▶ Exercise instructions
Put all of the data below into a JSON list of strings, with one string per line and blank lines omitted.

▶ Raw data

━━━━

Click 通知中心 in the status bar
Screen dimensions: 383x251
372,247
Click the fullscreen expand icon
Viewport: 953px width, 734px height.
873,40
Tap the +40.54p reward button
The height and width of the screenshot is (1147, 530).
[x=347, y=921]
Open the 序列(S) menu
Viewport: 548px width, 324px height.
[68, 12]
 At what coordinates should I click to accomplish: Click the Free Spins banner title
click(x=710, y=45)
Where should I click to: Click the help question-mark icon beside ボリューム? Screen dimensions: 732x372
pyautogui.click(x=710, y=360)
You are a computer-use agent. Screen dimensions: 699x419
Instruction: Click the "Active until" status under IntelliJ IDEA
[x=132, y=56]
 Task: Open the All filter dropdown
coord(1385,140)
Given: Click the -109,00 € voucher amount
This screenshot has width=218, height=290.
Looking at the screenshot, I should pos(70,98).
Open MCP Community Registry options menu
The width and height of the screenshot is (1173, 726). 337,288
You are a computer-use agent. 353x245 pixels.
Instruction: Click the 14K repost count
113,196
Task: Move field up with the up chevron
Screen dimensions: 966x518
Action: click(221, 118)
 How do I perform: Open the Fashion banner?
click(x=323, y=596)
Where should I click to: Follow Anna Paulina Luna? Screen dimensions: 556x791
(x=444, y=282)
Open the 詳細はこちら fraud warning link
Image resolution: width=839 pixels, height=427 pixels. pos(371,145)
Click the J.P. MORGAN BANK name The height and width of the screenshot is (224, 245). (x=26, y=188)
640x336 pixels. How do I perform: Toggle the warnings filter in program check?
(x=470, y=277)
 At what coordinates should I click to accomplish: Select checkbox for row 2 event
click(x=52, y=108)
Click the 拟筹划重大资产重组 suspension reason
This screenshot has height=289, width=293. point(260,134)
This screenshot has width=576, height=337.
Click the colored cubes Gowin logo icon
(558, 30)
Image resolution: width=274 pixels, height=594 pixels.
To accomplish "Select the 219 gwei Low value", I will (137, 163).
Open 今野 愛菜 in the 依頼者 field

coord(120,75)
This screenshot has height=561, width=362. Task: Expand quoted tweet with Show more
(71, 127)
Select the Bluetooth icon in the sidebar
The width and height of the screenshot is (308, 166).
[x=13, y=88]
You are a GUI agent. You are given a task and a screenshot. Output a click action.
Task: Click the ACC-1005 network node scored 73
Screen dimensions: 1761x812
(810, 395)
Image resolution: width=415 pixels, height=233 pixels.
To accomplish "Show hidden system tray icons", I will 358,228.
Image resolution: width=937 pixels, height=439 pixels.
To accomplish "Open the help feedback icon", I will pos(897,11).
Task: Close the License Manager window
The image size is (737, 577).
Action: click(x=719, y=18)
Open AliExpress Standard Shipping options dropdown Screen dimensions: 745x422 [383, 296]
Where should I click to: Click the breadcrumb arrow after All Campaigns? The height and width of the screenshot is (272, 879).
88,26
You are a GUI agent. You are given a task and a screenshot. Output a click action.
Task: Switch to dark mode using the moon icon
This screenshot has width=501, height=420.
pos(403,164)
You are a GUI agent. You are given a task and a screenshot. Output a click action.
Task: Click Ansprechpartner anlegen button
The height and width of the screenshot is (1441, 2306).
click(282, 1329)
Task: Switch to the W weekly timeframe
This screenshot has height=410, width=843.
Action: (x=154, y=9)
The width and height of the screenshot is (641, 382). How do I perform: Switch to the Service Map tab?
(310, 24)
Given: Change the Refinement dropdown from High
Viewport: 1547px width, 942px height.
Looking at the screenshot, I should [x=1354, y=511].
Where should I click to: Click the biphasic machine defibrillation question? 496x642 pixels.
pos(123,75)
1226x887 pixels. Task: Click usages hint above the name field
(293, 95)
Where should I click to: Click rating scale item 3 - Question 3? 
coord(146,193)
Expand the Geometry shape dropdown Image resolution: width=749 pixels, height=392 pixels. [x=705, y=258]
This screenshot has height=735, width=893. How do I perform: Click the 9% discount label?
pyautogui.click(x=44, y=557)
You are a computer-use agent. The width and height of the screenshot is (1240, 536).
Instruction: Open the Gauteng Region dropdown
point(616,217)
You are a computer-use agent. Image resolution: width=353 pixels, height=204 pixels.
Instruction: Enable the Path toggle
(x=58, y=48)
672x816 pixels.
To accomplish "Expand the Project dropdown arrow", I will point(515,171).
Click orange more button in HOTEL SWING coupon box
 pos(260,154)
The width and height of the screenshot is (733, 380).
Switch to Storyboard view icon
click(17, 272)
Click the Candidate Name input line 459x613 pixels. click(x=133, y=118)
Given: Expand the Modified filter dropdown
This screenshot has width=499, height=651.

━━━━

▶ Expected output
[
  "Click 通知中心 in the status bar",
  "Screen dimensions: 383x251",
  "372,247",
  "Click the fullscreen expand icon",
  "Viewport: 953px width, 734px height.",
  "873,40",
  "Tap the +40.54p reward button",
  "The height and width of the screenshot is (1147, 530).",
  "[x=347, y=921]",
  "Open the 序列(S) menu",
  "Viewport: 548px width, 324px height.",
  "[68, 12]",
  " At what coordinates should I click to accomplish: Click the Free Spins banner title",
  "click(x=710, y=45)",
  "Where should I click to: Click the help question-mark icon beside ボリューム? Screen dimensions: 732x372",
  "pyautogui.click(x=710, y=360)",
  "You are a computer-use agent. Screen dimensions: 699x419",
  "Instruction: Click the \"Active until\" status under IntelliJ IDEA",
  "[x=132, y=56]",
  " Task: Open the All filter dropdown",
  "coord(1385,140)",
  "Given: Click the -109,00 € voucher amount",
  "This screenshot has width=218, height=290.",
  "Looking at the screenshot, I should pos(70,98).",
  "Open MCP Community Registry options menu",
  "The width and height of the screenshot is (1173, 726). 337,288",
  "You are a computer-use agent. 353x245 pixels.",
  "Instruction: Click the 14K repost count",
  "113,196",
  "Task: Move field up with the up chevron",
  "Screen dimensions: 966x518",
  "Action: click(221, 118)",
  " How do I perform: Open the Fashion banner?",
  "click(x=323, y=596)",
  "Where should I click to: Follow Anna Paulina Luna? Screen dimensions: 556x791",
  "(x=444, y=282)",
  "Open the 詳細はこちら fraud warning link",
  "Image resolution: width=839 pixels, height=427 pixels. pos(371,145)",
  "Click the J.P. MORGAN BANK name The height and width of the screenshot is (224, 245). (x=26, y=188)",
  "640x336 pixels. How do I perform: Toggle the warnings filter in program check?",
  "(x=470, y=277)",
  " At what coordinates should I click to accomplish: Select checkbox for row 2 event",
  "click(x=52, y=108)",
  "Click the 拟筹划重大资产重组 suspension reason",
  "This screenshot has height=289, width=293. point(260,134)",
  "This screenshot has width=576, height=337.",
  "Click the colored cubes Gowin logo icon",
  "(558, 30)",
  "Image resolution: width=274 pixels, height=594 pixels.",
  "To accomplish \"Select the 219 gwei Low value\", I will (137, 163).",
  "Open 今野 愛菜 in the 依頼者 field",
  "coord(120,75)",
  "This screenshot has height=561, width=362. Task: Expand quoted tweet with Show more",
  "(71, 127)",
  "Select the Bluetooth icon in the sidebar",
  "The width and height of the screenshot is (308, 166).",
  "[x=13, y=88]",
  "You are a GUI agent. You are given a task and a screenshot. Output a click action.",
  "Task: Click the ACC-1005 network node scored 73",
  "Screen dimensions: 1761x812",
  "(810, 395)",
  "Image resolution: width=415 pixels, height=233 pixels.",
  "To accomplish \"Show hidden system tray icons\", I will 358,228.",
  "Image resolution: width=937 pixels, height=439 pixels.",
  "To accomplish \"Open the help feedback icon\", I will pos(897,11).",
  "Task: Close the License Manager window",
  "The image size is (737, 577).",
  "Action: click(x=719, y=18)",
  "Open AliExpress Standard Shipping options dropdown Screen dimensions: 745x422 [383, 296]",
  "Where should I click to: Click the breadcrumb arrow after All Campaigns? The height and width of the screenshot is (272, 879).",
  "88,26",
  "You are a GUI agent. You are given a task and a screenshot. Output a click action.",
  "Task: Switch to dark mode using the moon icon",
  "This screenshot has width=501, height=420.",
  "pos(403,164)",
  "You are a GUI agent. You are given a task and a screenshot. Output a click action.",
  "Task: Click Ansprechpartner anlegen button",
  "The height and width of the screenshot is (1441, 2306).",
  "click(282, 1329)",
  "Task: Switch to the W weekly timeframe",
  "This screenshot has height=410, width=843.",
  "Action: (x=154, y=9)",
  "The width and height of the screenshot is (641, 382). How do I perform: Switch to the Service Map tab?",
  "(310, 24)",
  "Given: Change the Refinement dropdown from High",
  "Viewport: 1547px width, 942px height.",
  "Looking at the screenshot, I should [x=1354, y=511].",
  "Where should I click to: Click the biphasic machine defibrillation question? 496x642 pixels.",
  "pos(123,75)",
  "1226x887 pixels. Task: Click usages hint above the name field",
  "(293, 95)",
  "Where should I click to: Click rating scale item 3 - Question 3? ",
  "coord(146,193)",
  "Expand the Geometry shape dropdown Image resolution: width=749 pixels, height=392 pixels. [x=705, y=258]",
  "This screenshot has height=735, width=893. How do I perform: Click the 9% discount label?",
  "pyautogui.click(x=44, y=557)",
  "You are a computer-use agent. The width and height of the screenshot is (1240, 536).",
  "Instruction: Open the Gauteng Region dropdown",
  "point(616,217)",
  "You are a computer-use agent. Image resolution: width=353 pixels, height=204 pixels.",
  "Instruction: Enable the Path toggle",
  "(x=58, y=48)",
  "672x816 pixels.",
  "To accomplish \"Expand the Project dropdown arrow\", I will point(515,171).",
  "Click orange more button in HOTEL SWING coupon box",
  " pos(260,154)",
  "The width and height of the screenshot is (733, 380).",
  "Switch to Storyboard view icon",
  "click(17, 272)",
  "Click the Candidate Name input line 459x613 pixels. click(x=133, y=118)",
  "Given: Expand the Modified filter dropdown",
  "This screenshot has width=499, height=651."
]